**Consigne**: Recopiez le texte à examiner de « Les conditions posées » à « 2015 consid. 3.4.2). », en remplaçant « finances publiques » par « deniers publics ».

**Texte à examiner**:

■ ■ ■ ■

Cette spécificité s'explique par le fait que des prestations complémentaires sont délivrées à toute personne séjournant en Suisse dont les besoins vitaux ne sont pas couverts (art. 2 al. 1 LPC). Si le rentier fait appel à l'aide sociale ou fait valoir le droit aux prestations complémentaires une fois l'autorisation délivrée, celle-ci peut être révoquée ou non renouvelée (art. 24 § 8 annexe I ALCP ; art. 2 ss LPC et art. 16 al. 2 OLCP ; Directives OLCP, état janvier 2022, § 6.2.3).
Les conditions posées à l'art. 24 § 1 annexe I ALCP servent uniquement à éviter de grever les finances publiques de l'État d'accueil. Ce but est atteint, quelle que soit la source des moyens financiers permettant d'assurer le minimum existentiel de l'étranger communautaire et sa famille (ATF 144 II 113 consid. 4.3 ; arrêt du Tribunal fédéral 2C_243/2015 du 2 novembre 2015 consid. 3.4.2).

■ ■ ■ ■

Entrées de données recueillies

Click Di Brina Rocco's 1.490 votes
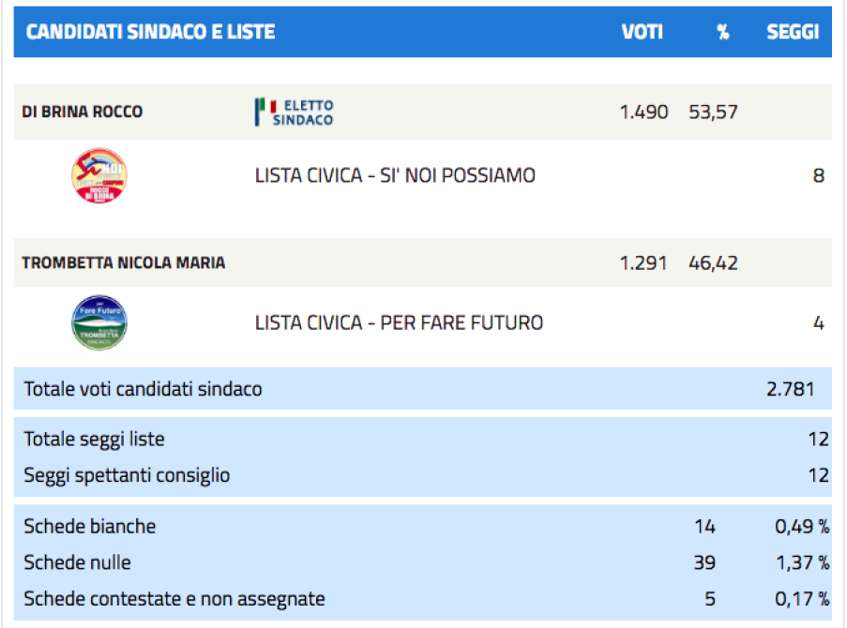The image size is (847, 628). [x=643, y=112]
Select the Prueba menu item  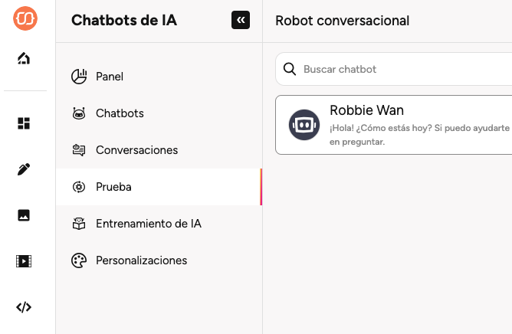coord(113,187)
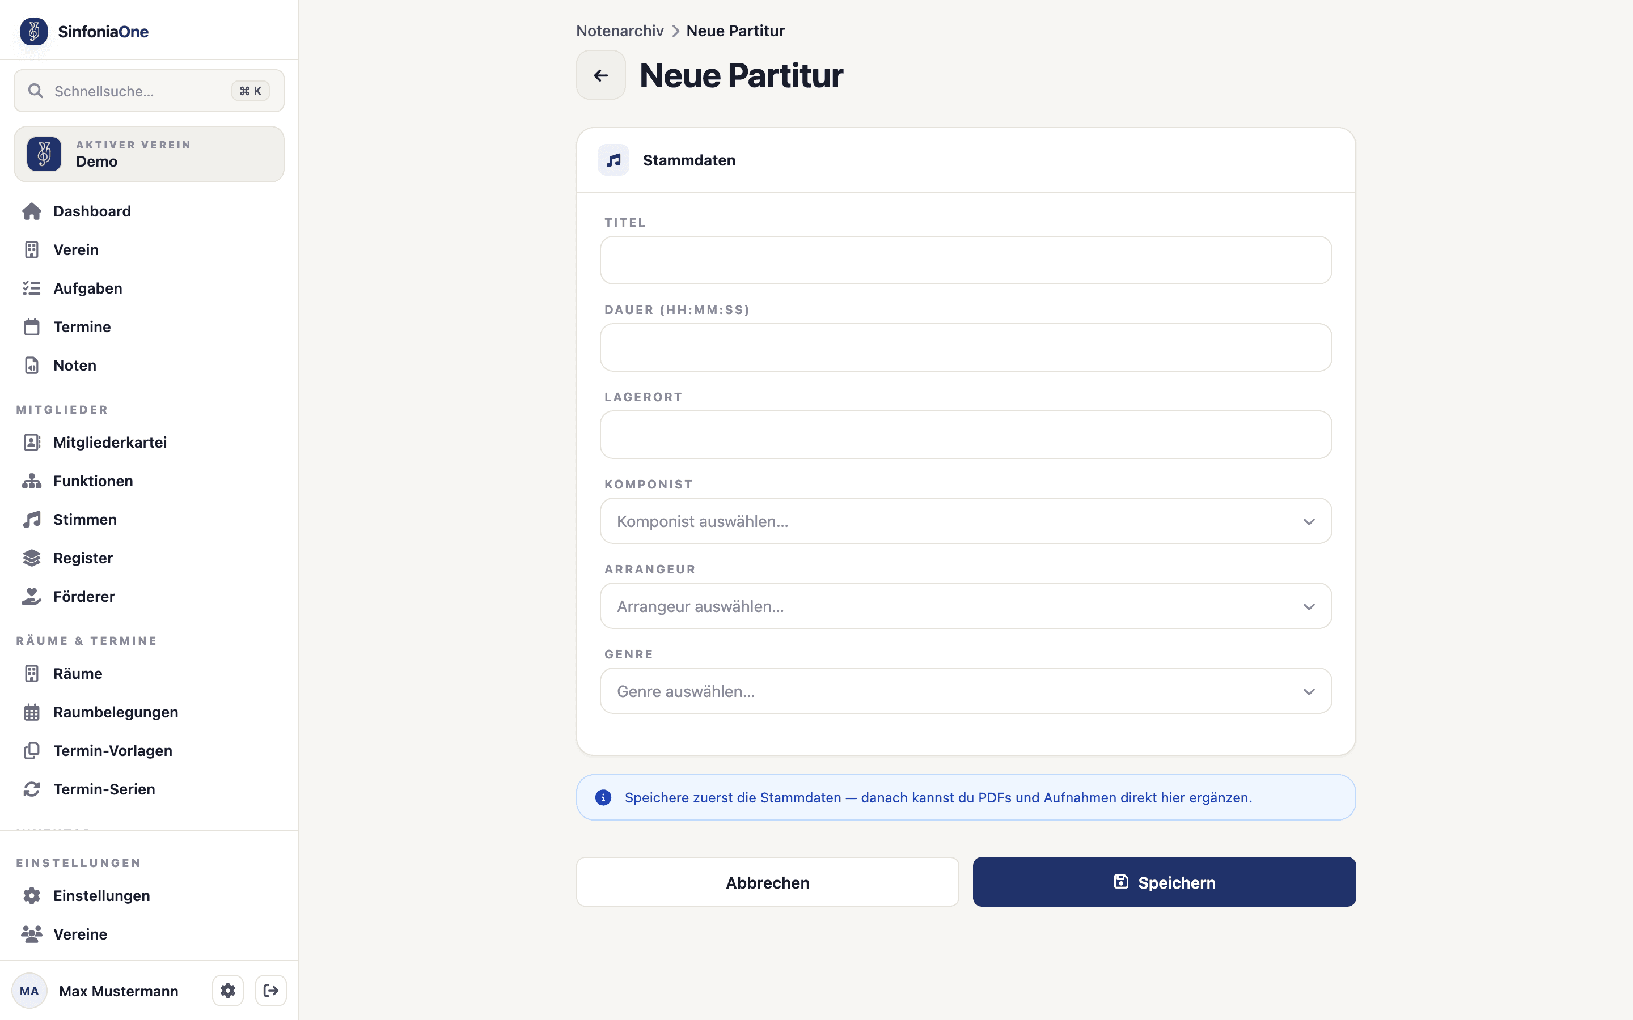This screenshot has width=1633, height=1020.
Task: Click the Register layers icon in sidebar
Action: coord(32,558)
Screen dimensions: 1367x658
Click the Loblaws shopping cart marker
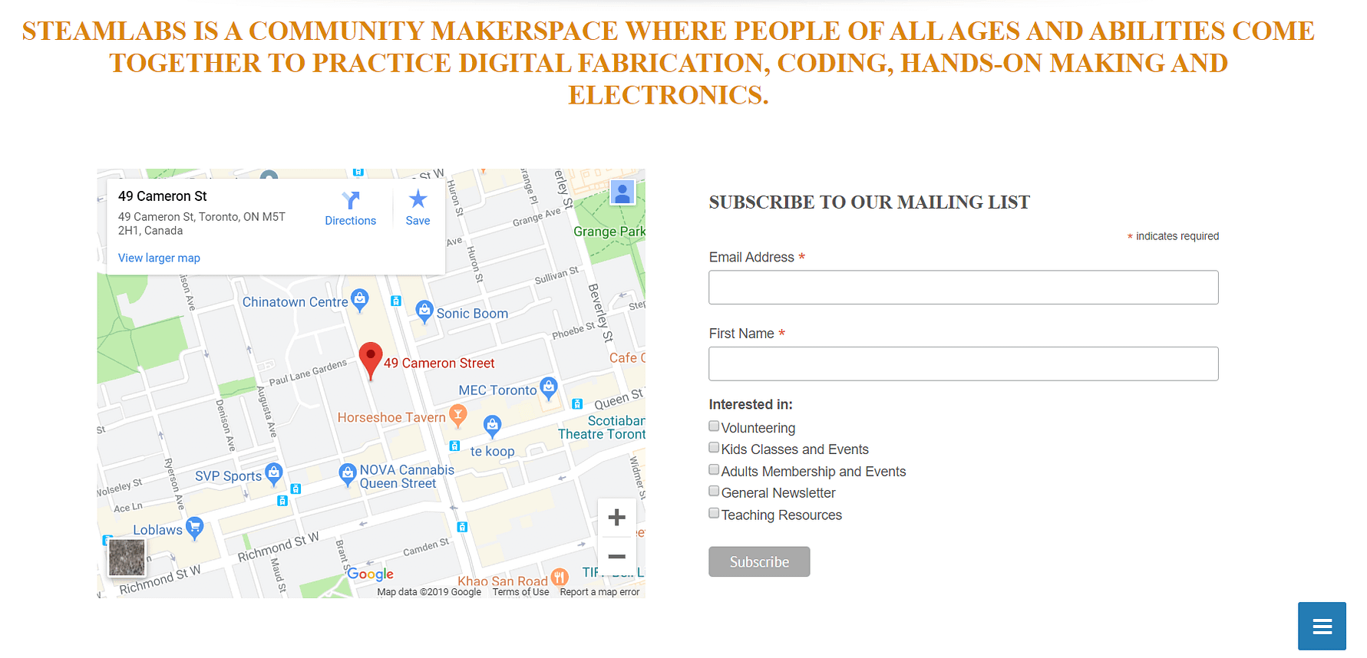coord(195,527)
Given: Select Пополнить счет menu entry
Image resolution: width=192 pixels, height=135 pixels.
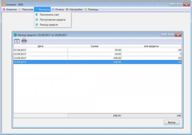Looking at the screenshot, I should point(49,15).
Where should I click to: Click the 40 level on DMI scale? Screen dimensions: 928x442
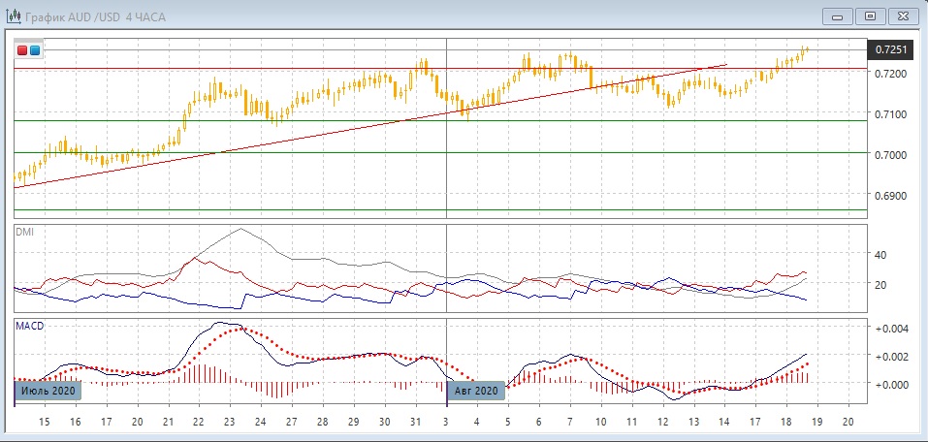(x=881, y=255)
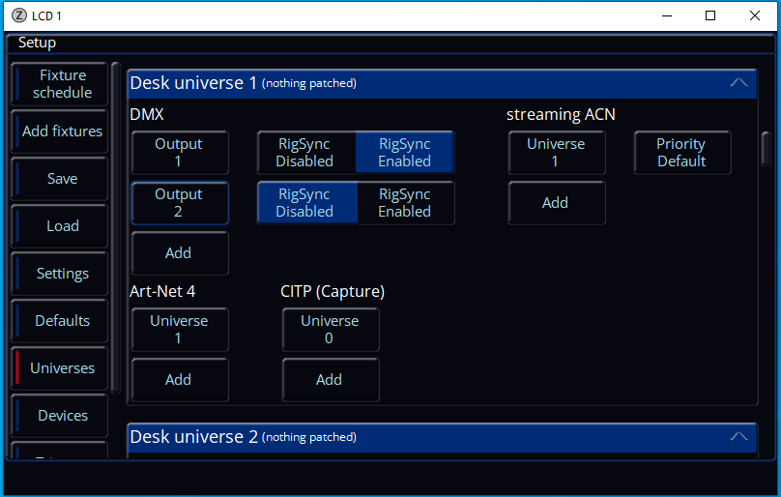The height and width of the screenshot is (497, 781).
Task: Click the Z application icon in title bar
Action: [x=18, y=16]
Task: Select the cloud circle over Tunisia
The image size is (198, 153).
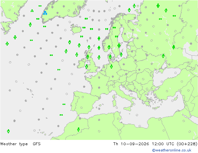Action: pyautogui.click(x=118, y=119)
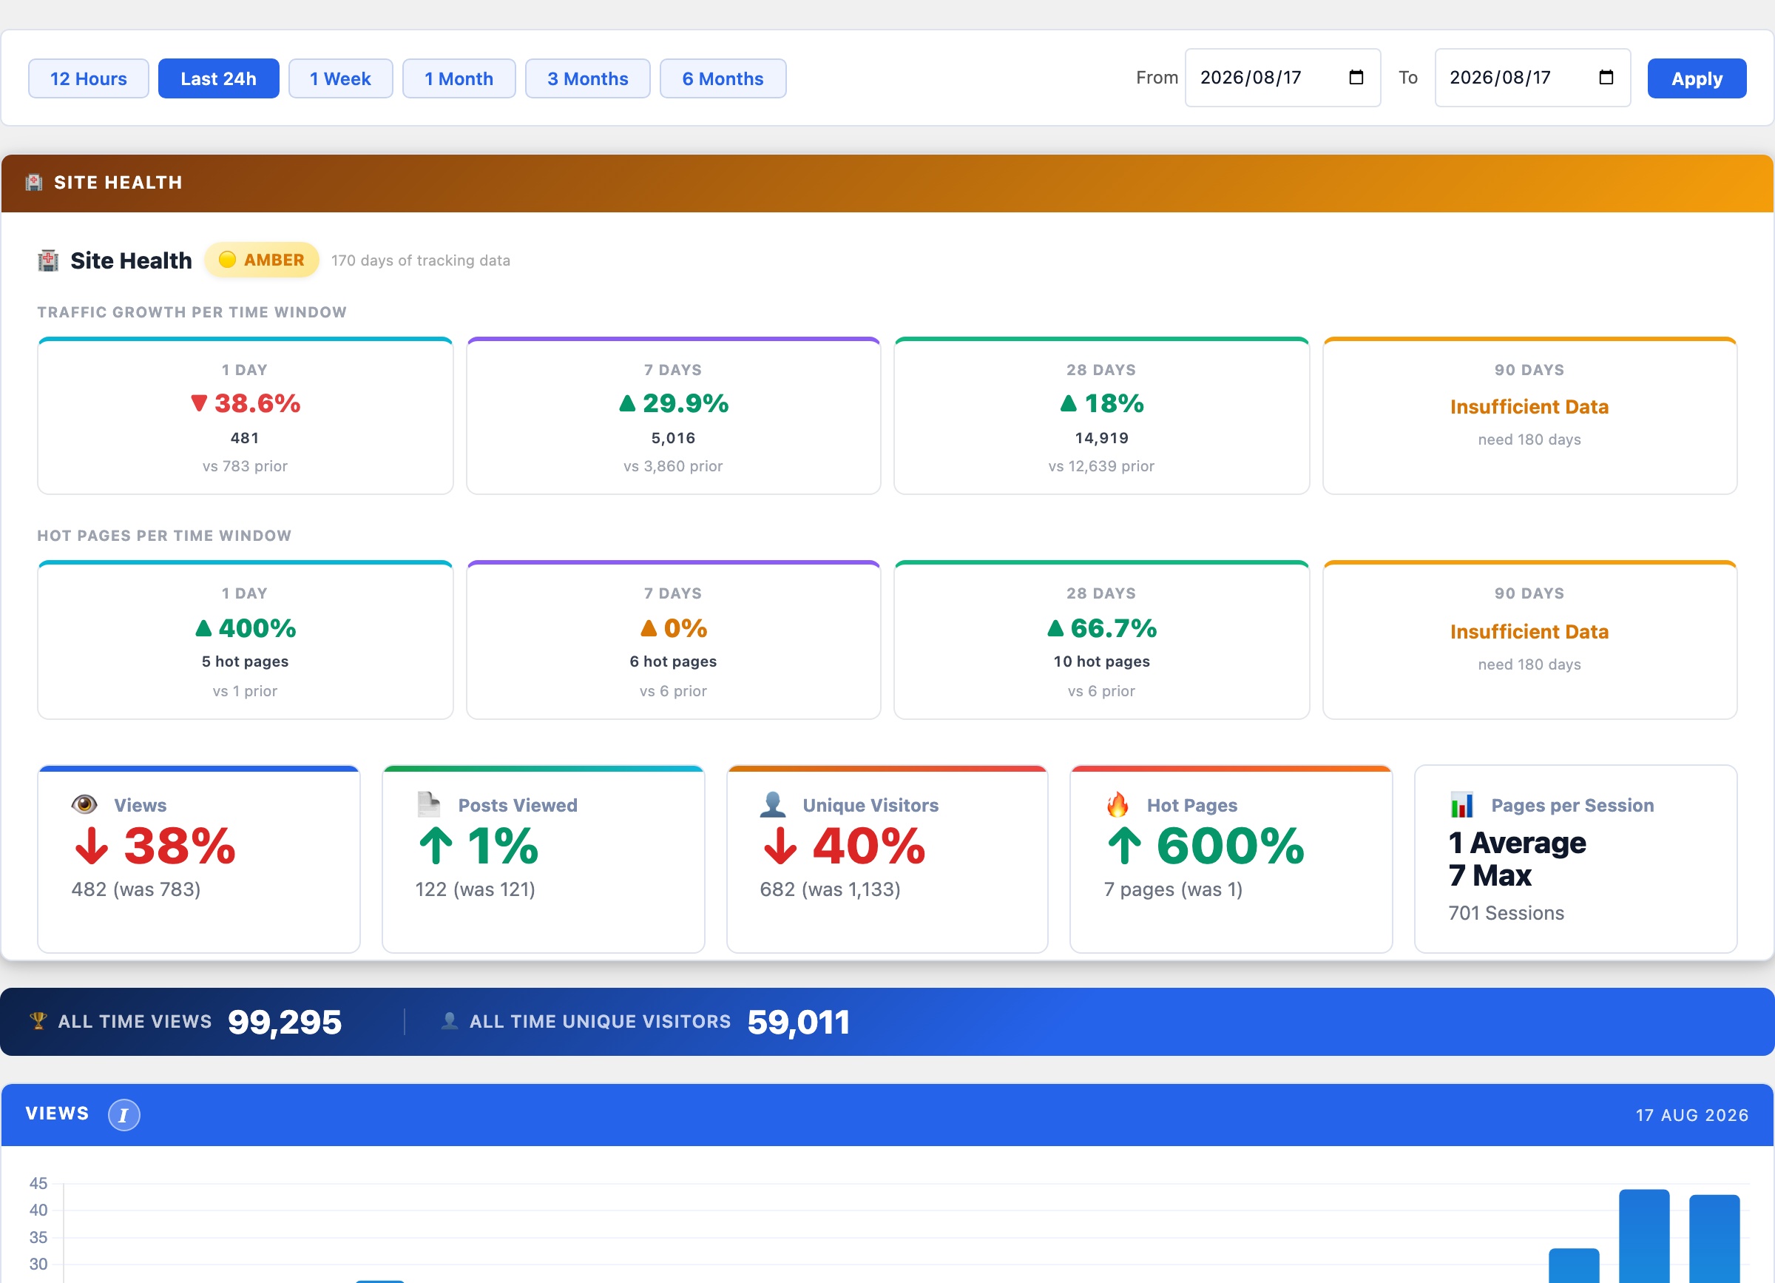Click the document icon beside Posts Viewed
This screenshot has height=1283, width=1775.
[428, 804]
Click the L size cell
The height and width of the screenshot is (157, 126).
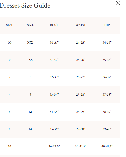tap(31, 146)
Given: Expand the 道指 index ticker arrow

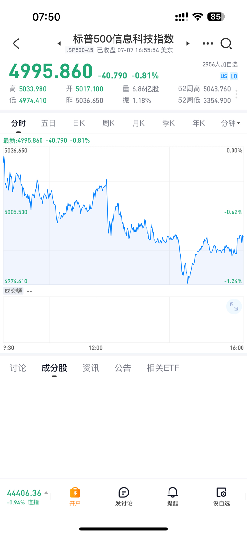Looking at the screenshot, I should point(46,493).
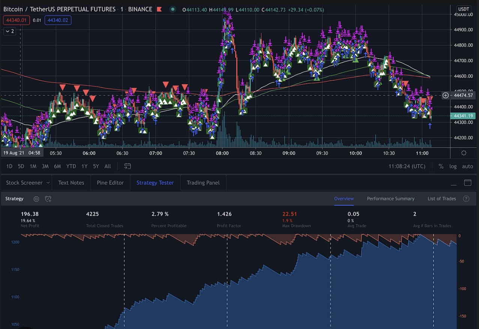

■ ■ ■ ■

**Zone de réponse**:
Les conditions posées à l'art. 24 § 1 annexe I ALCP servent uniquement à éviter de grever les deniers publics de l'État d'accueil. Ce but est atteint, quelle que soit la source des moyens financiers permettant d'assurer le minimum existentiel de l'étranger communautaire et sa famille (ATF 144 II 113 consid. 4.3 ; arrêt du Tribunal fédéral 2C_243/2015 du 2 novembre 2015 consid. 3.4.2).